The use of carbohydrate antigens for the preparation of vaccines for therapy in breast cancer.

Abstract

Immunotherapy of human breast cancer is a rapidly growing experimental area based on peptidic as well as carbohydrate tumor-associated antigens. Cell surface carbohydrates are characteristic of different stages of normal development and differentiation; distinct carbohydrates are expressed in tissue- and cell-specific manners during those processes. Under pathological conditions such as neoplasia, changes in carbohydrate structures can almost always be present. In the successful development of carbohydrate anticancer vaccines, adjuvant and carrier molecules that promote the presentation of an antigen to the immune effector cells are prominent factors. At present, keyhole limpet hemocyanin (KLH) is the most widely used carrier protein in cancer immunotherapy, and QS-21 is the adjuvant most widely employed. In breast cancer, the immunogenicity of TF, Tn, STn and globo H antigens has been explored in different clinical trials. Approaches including vaccines against STn and globo H are presently being assayed with expectancy.
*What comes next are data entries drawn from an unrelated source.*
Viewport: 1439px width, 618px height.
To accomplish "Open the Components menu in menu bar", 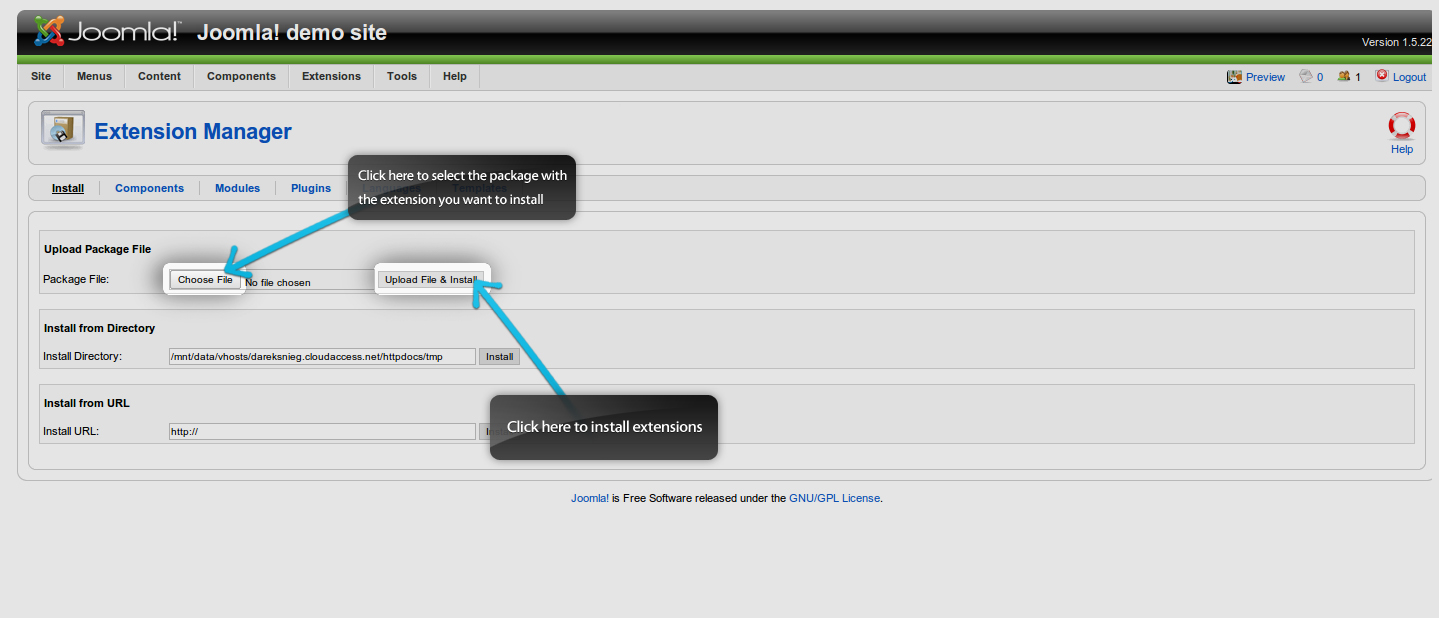I will coord(241,77).
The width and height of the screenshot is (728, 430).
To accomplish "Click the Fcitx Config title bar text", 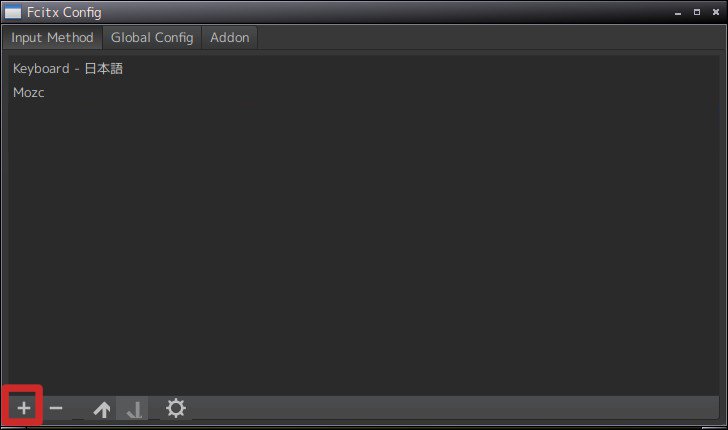I will 64,12.
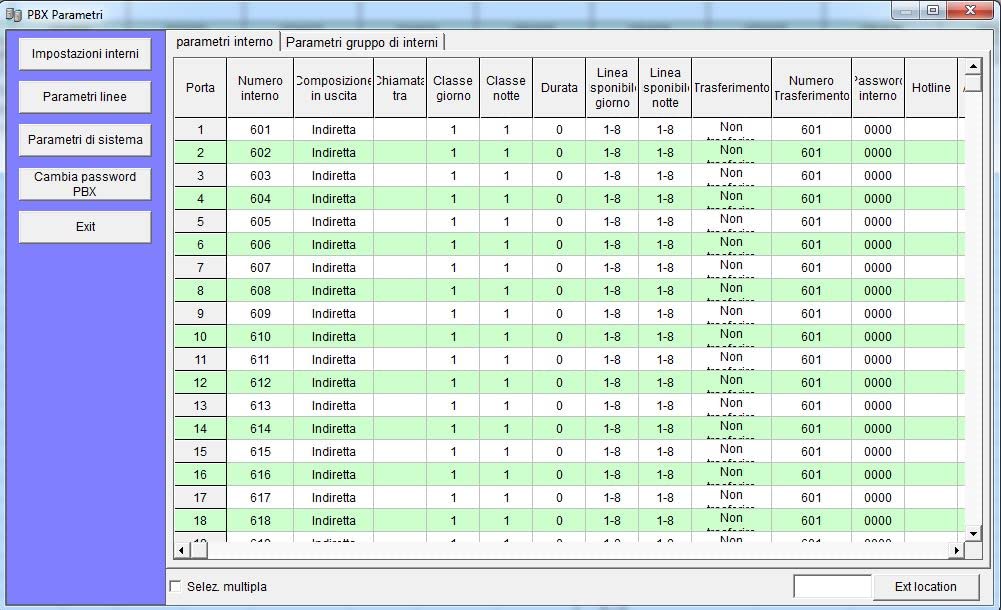Screen dimensions: 1001x610
Task: Open Impostazioni interni
Action: click(85, 54)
From the experience obtained, it is possible to conclude that: 1) the employment of glycolipopeptide with clustered epitopes seems to be more effective than that of related structures with single epitopes in inducing antitumor cell antibodies; 2) the conjugation to carriers is best achieved using KLH; 3) totally synthetic constructs can be better immunogens in conjunction with a suitable adjuvant such as QS-21; in some cases, this adjuvant leads to a bypass in the need for specific T-cell help to stimulate IgG as well as IgM antibodies. In other cases, a T-cell mediated immune response is obtained, and (4) the development of a totally synthetic vaccine would greatly facilitate the production of the vaccine for large scale clinical trials with the attainment of regulatory approval.